#### [YOUR TASK]
Every line from the one containing "August 2021 (1080, 671)" through the end of the listing below must be given again exactly, and nothing else; exclude pictures.

#### [THE DATA]
[Start of section]

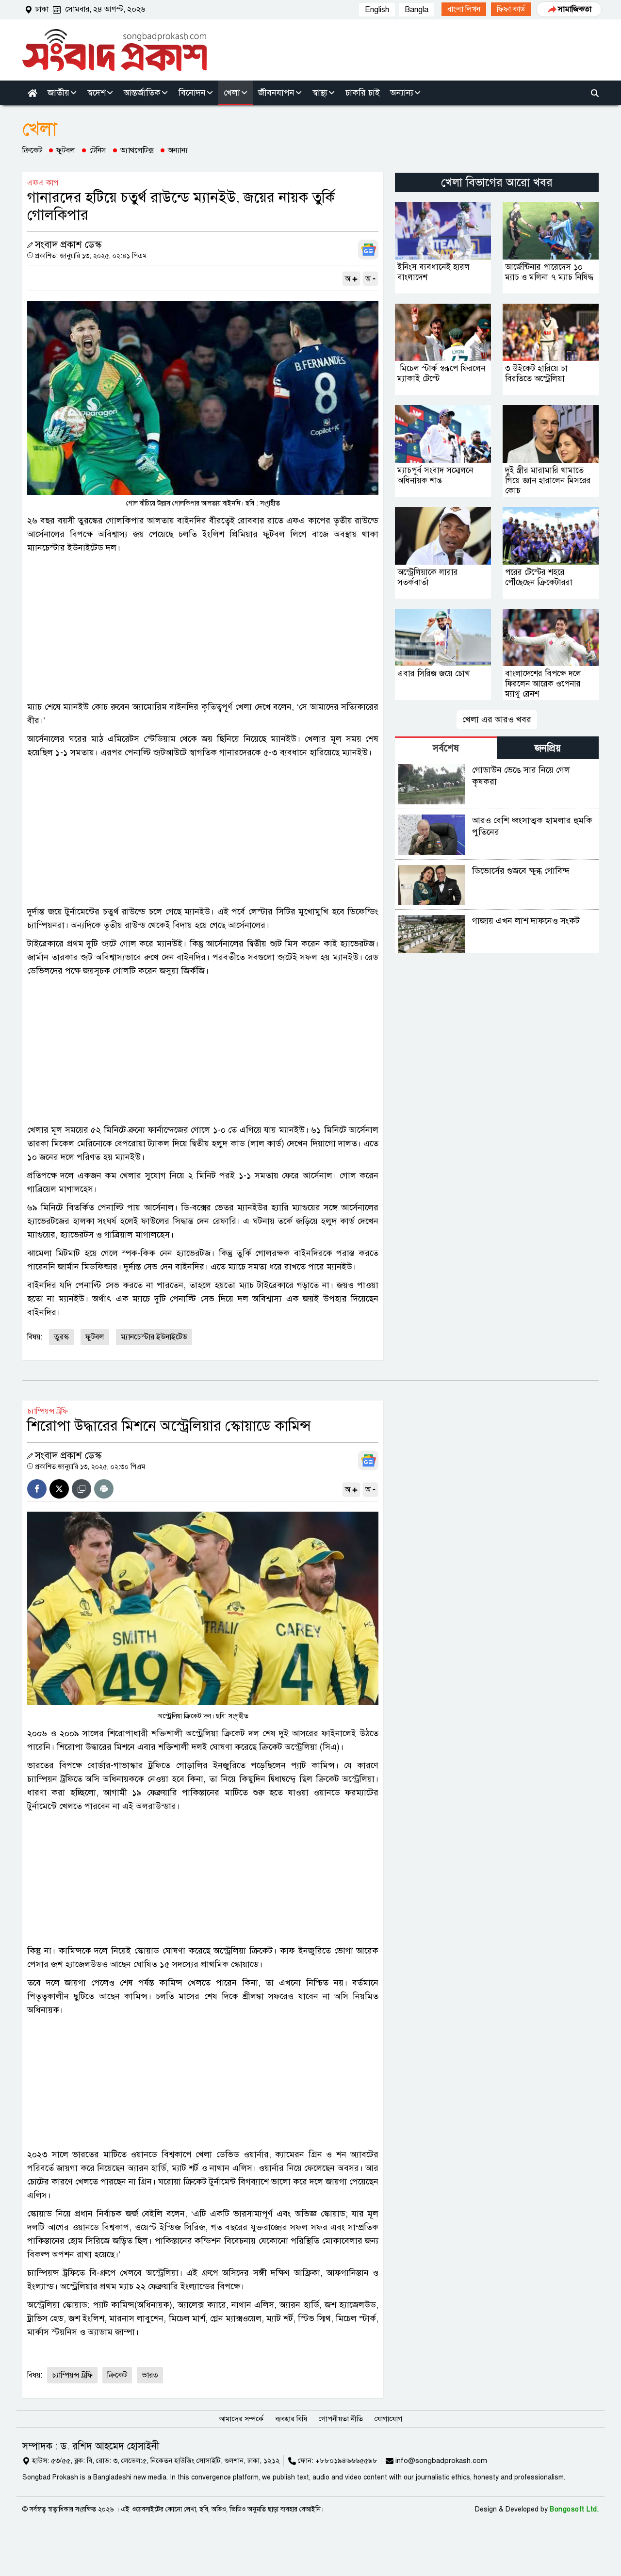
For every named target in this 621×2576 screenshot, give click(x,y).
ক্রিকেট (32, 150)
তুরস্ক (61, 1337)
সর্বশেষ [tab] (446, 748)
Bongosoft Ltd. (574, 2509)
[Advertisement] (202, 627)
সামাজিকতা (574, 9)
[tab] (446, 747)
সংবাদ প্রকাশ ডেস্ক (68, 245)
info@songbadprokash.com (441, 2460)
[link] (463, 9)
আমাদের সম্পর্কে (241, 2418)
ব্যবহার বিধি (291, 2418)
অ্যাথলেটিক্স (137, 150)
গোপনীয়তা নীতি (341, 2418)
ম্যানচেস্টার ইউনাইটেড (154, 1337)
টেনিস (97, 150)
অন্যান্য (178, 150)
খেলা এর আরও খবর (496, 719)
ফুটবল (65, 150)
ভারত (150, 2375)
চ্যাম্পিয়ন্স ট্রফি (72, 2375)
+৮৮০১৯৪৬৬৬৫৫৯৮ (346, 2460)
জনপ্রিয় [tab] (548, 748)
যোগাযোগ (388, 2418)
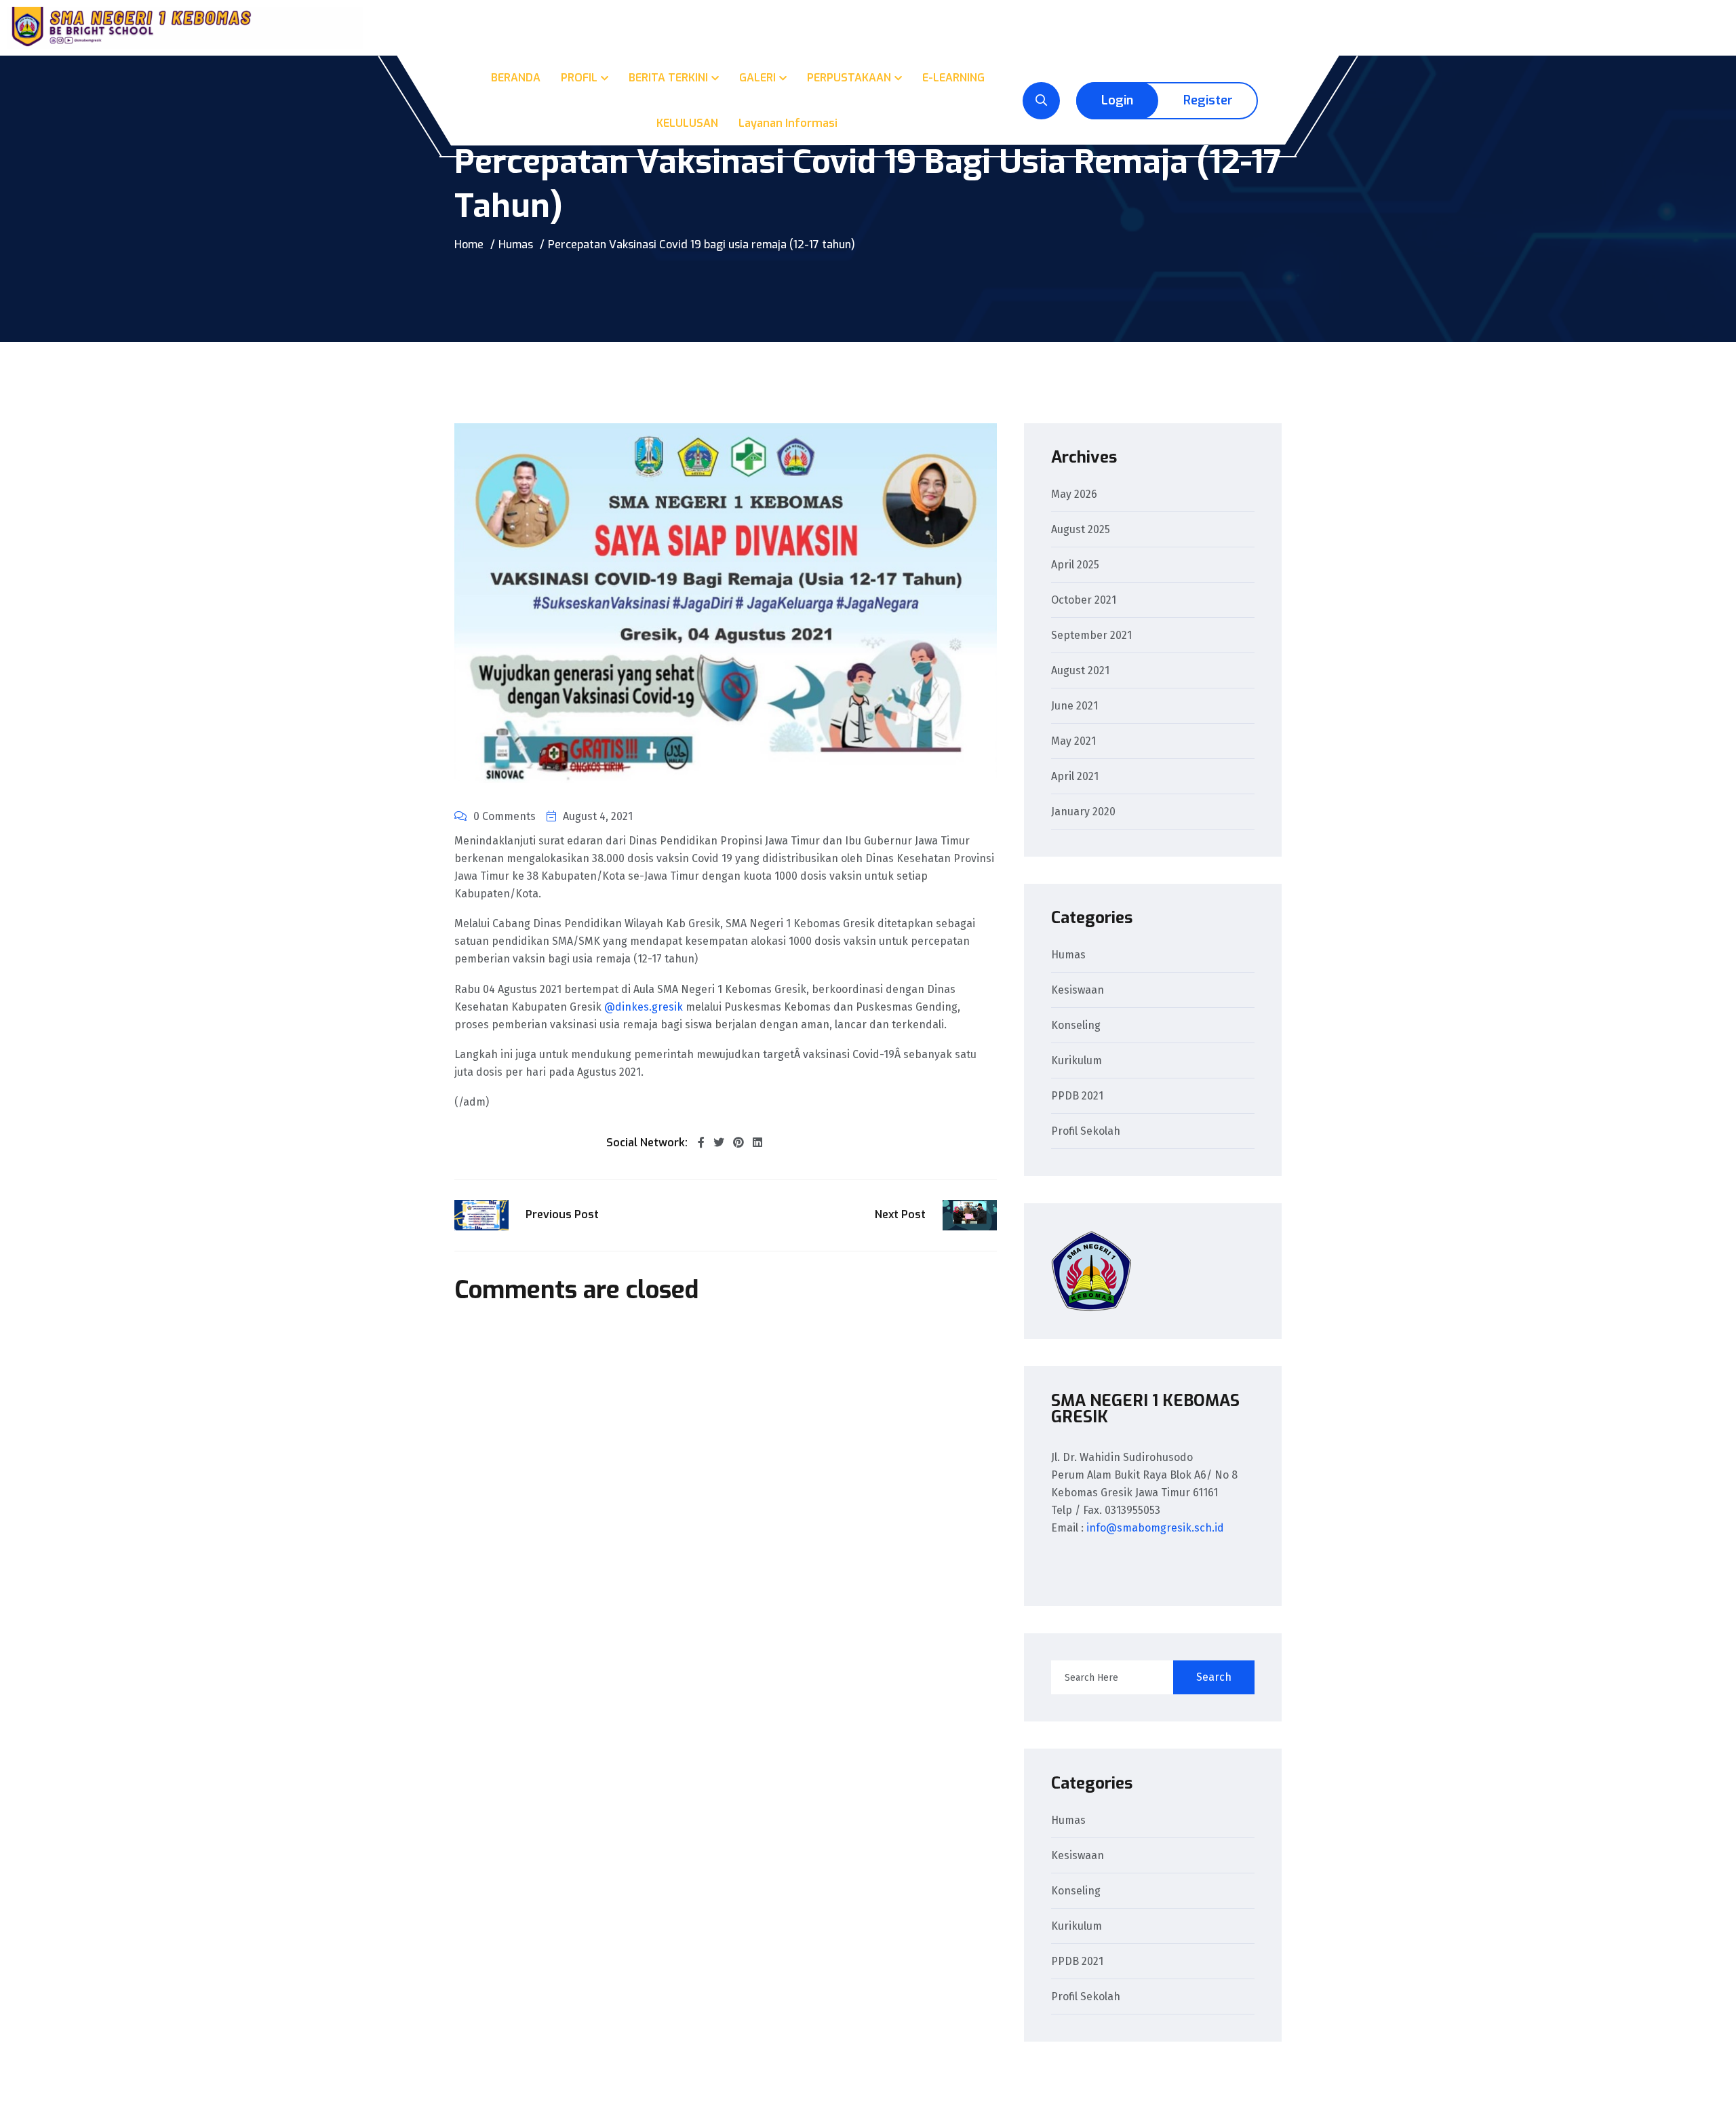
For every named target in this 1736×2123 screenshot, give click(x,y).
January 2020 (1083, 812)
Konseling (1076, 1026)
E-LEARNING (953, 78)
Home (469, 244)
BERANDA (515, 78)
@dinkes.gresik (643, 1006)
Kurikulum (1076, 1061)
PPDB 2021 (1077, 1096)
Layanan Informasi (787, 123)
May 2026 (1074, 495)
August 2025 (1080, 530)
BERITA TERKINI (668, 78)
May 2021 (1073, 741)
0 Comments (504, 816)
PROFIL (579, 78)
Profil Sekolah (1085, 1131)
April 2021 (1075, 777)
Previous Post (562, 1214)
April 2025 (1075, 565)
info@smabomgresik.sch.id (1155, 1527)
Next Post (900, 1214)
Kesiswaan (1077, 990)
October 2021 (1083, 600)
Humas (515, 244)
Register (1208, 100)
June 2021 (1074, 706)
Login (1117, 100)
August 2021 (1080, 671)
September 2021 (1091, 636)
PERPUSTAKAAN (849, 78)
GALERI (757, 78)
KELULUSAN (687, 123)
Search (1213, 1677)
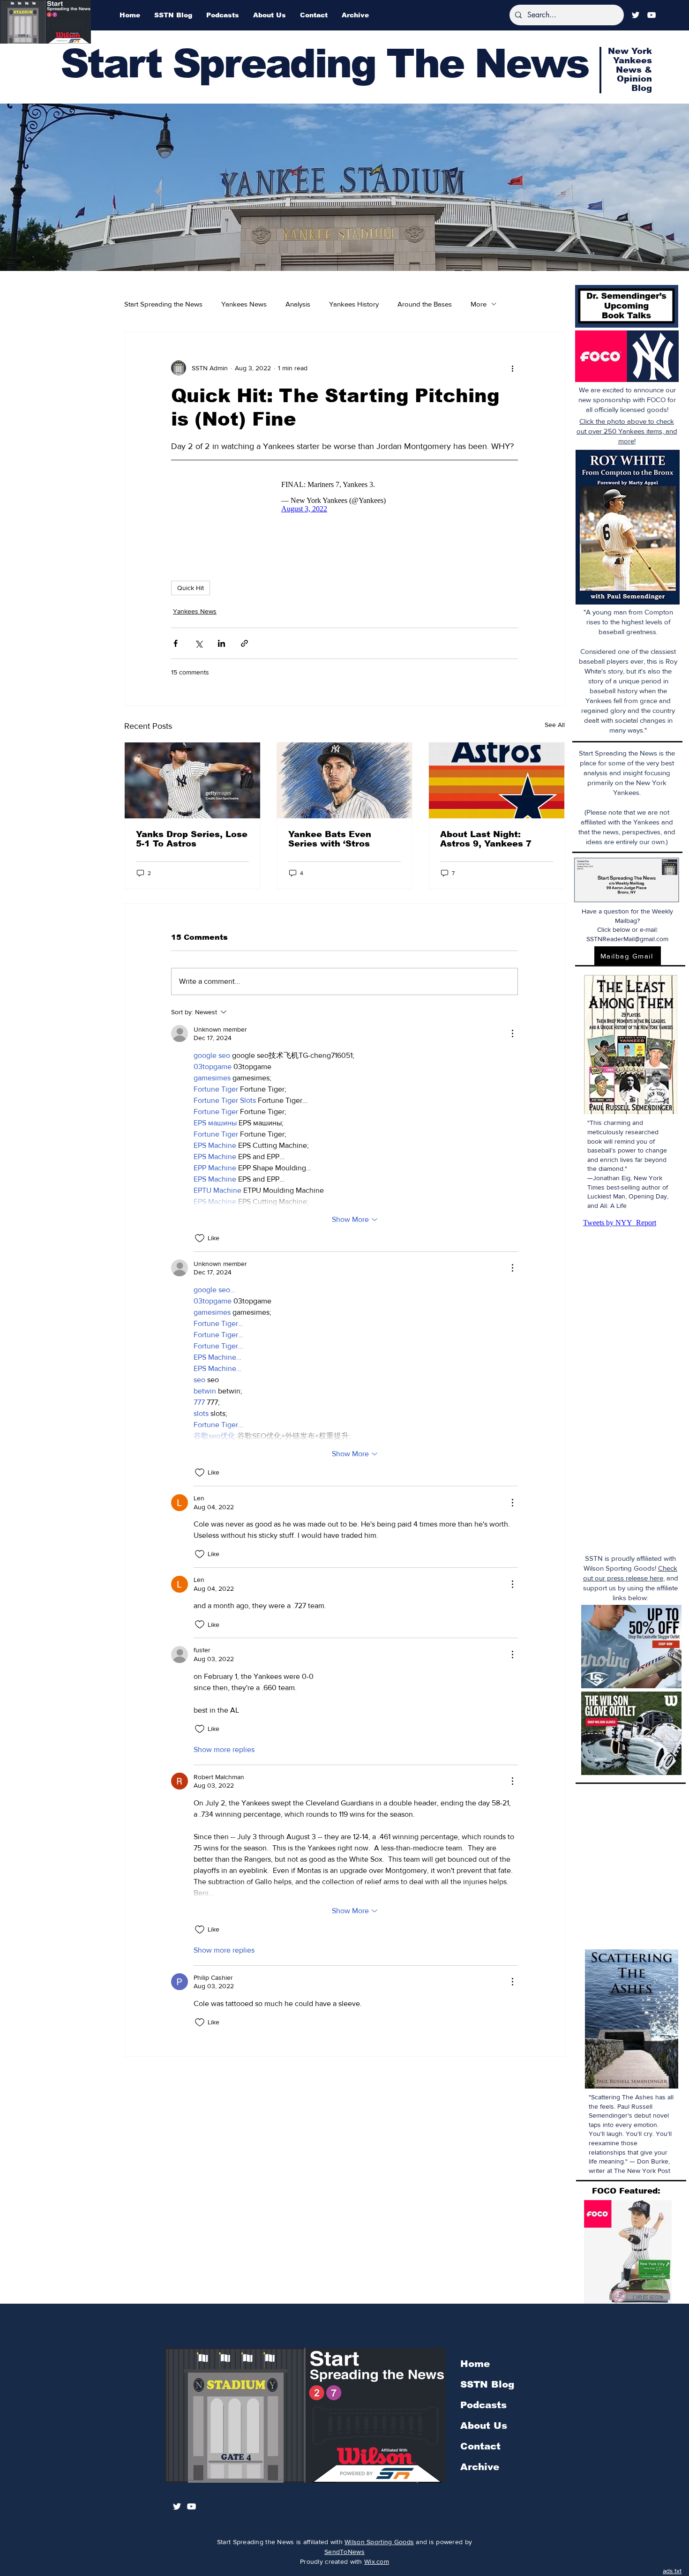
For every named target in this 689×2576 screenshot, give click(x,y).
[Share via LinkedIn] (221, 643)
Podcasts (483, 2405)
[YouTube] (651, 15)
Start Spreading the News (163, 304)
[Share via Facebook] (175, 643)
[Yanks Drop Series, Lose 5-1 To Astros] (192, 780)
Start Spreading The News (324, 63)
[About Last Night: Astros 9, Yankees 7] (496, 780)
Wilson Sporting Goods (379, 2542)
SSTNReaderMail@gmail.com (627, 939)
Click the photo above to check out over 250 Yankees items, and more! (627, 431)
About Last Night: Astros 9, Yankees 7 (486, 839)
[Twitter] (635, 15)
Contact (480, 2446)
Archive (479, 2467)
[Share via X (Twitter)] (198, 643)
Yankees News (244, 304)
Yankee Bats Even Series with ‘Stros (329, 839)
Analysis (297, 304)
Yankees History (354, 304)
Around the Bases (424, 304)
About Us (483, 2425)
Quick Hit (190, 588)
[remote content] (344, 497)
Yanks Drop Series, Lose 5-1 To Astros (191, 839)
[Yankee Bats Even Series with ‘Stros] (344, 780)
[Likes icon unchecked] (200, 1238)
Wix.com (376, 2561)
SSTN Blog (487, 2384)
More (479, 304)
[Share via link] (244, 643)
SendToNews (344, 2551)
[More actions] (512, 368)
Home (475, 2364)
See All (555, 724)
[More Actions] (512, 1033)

[End of section]

#### [WORKED SOLUTION]
August 2021 (1080, 671)
September 2021 (1091, 636)
PERPUSTAKAAN (849, 78)
GALERI (757, 78)
KELULUSAN (687, 123)
Search (1213, 1677)
For every named target in this 689×2576 screenshot, give click(x,y).
[Share via LinkedIn] (221, 643)
Podcasts (483, 2405)
[YouTube] (651, 15)
Start Spreading the News (163, 304)
[Share via Facebook] (175, 643)
[Yanks Drop Series, Lose 5-1 To Astros] (192, 780)
Start Spreading The News (324, 63)
[About Last Night: Astros 9, Yankees 7] (496, 780)
Wilson Sporting Goods (379, 2542)
SSTNReaderMail@gmail.com (627, 939)
Click the photo above to check out over 250 Yankees items, and more! (627, 431)
About Last Night: Astros 9, Yankees 7 (486, 839)
[Twitter] (635, 15)
Contact (480, 2446)
Archive (479, 2467)
[Share via X (Twitter)] (198, 643)
Yankees News (244, 304)
Yankee Bats Even Series with ‘Stros (329, 839)
Analysis (297, 304)
Yankees History (354, 304)
Around the Bases (424, 304)
About Us (483, 2425)
Quick Hit (190, 588)
[remote content] (344, 497)
Yanks Drop Series, Lose 5-1 To Astros (191, 839)
[Yankee Bats Even Series with ‘Stros] (344, 780)
[Likes icon unchecked] (200, 1238)
Wix.com (376, 2561)
SSTN Blog (487, 2384)
More (479, 304)
[Share via link] (244, 643)
SendToNews (344, 2551)
[More actions] (512, 368)
Home (475, 2364)
See All (555, 724)
[More Actions] (512, 1033)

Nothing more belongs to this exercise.